_Try it:_ Scan the records below for the line with "Image resolution: width=913" and the line with "The height and width of the screenshot is (247, 557).". Repeat those two lines and every line between them exactly, and nothing else.

━━━━━ Data extract ━━━━━

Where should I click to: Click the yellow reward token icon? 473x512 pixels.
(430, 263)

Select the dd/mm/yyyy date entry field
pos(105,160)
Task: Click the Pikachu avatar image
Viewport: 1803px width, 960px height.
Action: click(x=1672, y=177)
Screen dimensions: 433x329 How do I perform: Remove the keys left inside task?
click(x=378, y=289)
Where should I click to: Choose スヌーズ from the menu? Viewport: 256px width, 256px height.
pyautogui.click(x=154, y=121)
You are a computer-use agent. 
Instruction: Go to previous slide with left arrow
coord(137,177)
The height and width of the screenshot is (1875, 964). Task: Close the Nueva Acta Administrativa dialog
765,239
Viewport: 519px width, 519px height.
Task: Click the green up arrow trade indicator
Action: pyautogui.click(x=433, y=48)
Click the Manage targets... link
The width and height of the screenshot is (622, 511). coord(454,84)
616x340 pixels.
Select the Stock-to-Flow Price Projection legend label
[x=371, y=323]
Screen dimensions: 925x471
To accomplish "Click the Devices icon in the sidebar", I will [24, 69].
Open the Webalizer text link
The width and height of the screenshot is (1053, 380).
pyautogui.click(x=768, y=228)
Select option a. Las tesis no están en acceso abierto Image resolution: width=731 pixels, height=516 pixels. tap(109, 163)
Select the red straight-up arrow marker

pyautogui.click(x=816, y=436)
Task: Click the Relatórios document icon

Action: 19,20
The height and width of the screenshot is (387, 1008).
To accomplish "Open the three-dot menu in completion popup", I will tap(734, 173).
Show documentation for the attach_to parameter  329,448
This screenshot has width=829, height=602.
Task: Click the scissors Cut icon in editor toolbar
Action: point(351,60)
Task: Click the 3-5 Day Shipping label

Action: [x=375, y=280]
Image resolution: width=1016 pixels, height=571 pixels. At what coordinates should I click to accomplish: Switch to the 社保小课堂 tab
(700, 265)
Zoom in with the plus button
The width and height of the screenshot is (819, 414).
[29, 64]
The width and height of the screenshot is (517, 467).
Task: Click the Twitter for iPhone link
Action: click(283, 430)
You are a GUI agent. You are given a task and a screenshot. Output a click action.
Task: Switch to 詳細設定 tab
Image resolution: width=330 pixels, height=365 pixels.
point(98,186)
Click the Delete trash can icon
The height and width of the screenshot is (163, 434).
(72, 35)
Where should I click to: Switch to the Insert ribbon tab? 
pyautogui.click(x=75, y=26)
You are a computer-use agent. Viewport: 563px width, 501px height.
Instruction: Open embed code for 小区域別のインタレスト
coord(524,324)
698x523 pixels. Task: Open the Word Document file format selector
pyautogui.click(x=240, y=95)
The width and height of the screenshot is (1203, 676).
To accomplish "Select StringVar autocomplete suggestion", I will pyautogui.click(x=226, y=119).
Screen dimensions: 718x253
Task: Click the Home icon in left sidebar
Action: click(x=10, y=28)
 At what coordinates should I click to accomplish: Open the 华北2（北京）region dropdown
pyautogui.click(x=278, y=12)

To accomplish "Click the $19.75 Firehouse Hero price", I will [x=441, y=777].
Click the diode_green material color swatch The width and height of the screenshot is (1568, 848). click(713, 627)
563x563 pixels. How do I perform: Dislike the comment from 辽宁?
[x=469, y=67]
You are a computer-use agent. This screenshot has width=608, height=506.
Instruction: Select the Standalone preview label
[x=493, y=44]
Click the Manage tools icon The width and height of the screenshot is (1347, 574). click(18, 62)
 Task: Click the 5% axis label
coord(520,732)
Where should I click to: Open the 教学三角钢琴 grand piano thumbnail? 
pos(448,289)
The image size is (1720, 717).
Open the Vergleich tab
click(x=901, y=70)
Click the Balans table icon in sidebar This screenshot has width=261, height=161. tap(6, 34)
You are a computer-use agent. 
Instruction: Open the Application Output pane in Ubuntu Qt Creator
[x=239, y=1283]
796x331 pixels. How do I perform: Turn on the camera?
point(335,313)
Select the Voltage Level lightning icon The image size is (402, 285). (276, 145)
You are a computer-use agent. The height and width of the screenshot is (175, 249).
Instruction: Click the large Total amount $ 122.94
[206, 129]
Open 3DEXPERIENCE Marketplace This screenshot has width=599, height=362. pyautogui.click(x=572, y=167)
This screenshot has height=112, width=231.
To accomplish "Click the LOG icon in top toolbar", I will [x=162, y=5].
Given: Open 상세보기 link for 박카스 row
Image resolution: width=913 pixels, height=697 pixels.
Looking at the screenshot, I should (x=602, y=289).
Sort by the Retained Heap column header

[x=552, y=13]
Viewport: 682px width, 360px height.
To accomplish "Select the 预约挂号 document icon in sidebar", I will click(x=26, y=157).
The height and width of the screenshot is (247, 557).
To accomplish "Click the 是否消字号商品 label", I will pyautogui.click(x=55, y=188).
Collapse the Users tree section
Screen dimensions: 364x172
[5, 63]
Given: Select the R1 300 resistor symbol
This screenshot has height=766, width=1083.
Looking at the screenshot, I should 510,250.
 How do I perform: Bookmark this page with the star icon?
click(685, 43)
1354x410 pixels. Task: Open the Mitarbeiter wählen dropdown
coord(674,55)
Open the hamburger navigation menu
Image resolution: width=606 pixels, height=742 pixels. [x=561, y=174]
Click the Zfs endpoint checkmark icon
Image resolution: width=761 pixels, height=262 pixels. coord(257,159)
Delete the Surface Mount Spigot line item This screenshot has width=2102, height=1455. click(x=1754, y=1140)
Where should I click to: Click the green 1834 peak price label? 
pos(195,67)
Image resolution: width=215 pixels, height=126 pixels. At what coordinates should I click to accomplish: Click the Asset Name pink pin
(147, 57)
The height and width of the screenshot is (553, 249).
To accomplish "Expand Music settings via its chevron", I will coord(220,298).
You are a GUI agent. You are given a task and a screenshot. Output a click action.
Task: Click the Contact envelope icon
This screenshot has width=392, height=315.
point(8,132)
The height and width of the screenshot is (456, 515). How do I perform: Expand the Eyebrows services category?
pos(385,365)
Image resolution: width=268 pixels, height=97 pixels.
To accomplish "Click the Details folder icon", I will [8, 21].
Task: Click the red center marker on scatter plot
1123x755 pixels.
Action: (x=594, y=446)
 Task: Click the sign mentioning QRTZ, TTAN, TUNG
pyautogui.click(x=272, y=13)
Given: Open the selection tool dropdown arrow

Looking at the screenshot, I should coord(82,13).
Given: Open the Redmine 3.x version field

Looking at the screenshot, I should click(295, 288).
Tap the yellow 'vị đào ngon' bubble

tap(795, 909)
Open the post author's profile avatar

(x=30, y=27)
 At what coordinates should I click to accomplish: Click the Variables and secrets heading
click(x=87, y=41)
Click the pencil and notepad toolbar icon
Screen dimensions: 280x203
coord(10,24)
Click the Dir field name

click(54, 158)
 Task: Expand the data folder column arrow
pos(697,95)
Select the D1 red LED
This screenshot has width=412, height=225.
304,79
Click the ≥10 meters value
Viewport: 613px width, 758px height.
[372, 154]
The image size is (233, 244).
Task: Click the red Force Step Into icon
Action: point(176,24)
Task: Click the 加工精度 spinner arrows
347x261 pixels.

━━━━━

_Answer box:_
Image resolution: width=913 pixels, height=697 pixels.
Looking at the screenshot, I should (x=602, y=289).
Sort by the Retained Heap column header

[x=552, y=13]
Viewport: 682px width, 360px height.
To accomplish "Select the 预约挂号 document icon in sidebar", I will click(x=26, y=157).
The height and width of the screenshot is (247, 557).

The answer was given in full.